Oj taaaaaak, do dietetycznego dania to dalekoo :) Ale prazucha jest warta grzechu. Zwłaszcza z czerwonym barszczem zabielanym albo botwinką - PYYYYCHAAAAAA
może moje pytanie będzie dziwaczne, ale nigdy nie jadłam a ni nie spotkałam się z takim daniem...wytłumaczcie mi, proszę, po co ta mąka? rozumiem, że ziemniaki będą gotowały się w jakby kleju - czy to właśnie daje jakiś specjalny efekt? w przepisie jest napisane, że jak ziemniaki są miękkie to tę płynną część odlewamy, tak? czyli zostają i tak same ziemniaki?
Oczywiscie, że tak. Mąka gotuje się na klejąco i zostaje. Odlewa się wodę,a mąkę ugniata z pyrkami. Zmienia się smak i konsystencja. :)
Wszystko prawda... po takim obiadku ledwo się ruszam, nie polecam jeść takich dań codziennie, ale zgrzeszyć raz na jakiś czas wartoooo ;)
Prażuchę robiła też moja babcia:) przepis ten krążył po wsi pod nazwą sytocha.
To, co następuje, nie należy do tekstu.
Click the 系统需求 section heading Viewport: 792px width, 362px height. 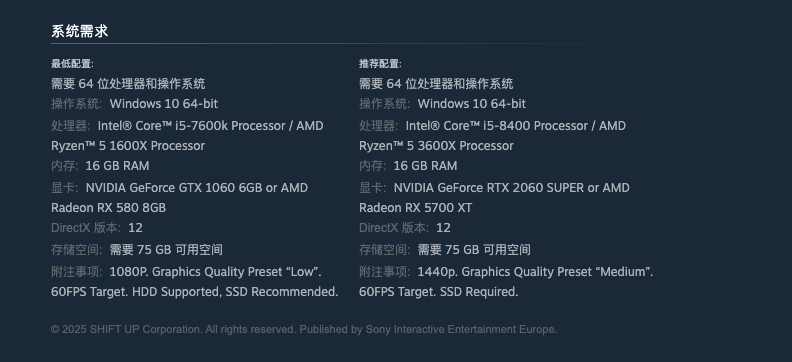[x=79, y=31]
Babcia mawiała że było to jedzenie biednych wielodzietnych rodzin, kobiety często robiły prażuchę i karmiły nią swoje dzieci.Które po zjedzeniu porcji i popiciu tego dania mlekiem, były najedzone przez wiele godzin:)
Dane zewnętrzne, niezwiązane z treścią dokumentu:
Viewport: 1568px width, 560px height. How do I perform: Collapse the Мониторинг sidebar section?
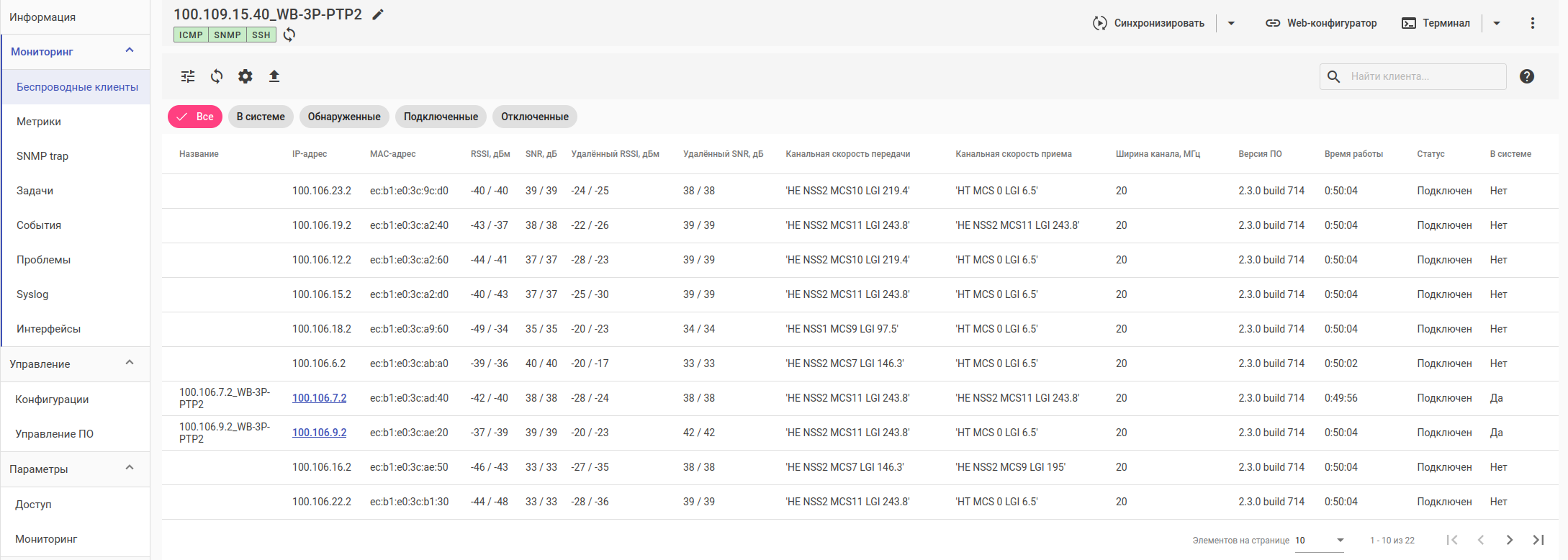[130, 50]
W babcinym przepisie nie było kiełbasy ani masła, tylko przesmażona słonina z cebulą, którą kraszono potrawę.
Fajne.nie znam tej potrawy.Tylko słyszałam o niej.Na wschodzie prażucha to rodzaj mamałygi z mąki gryczanej.Też jej nie jadłam,ale pewnie kiedyś spróbuję.To takie tradycyjne dania, ludowe.Bardzo fajne.
dorka1315 (2011-06-09 08:55)
To jedzonko pamiętam jak robiła moja babcia jest super.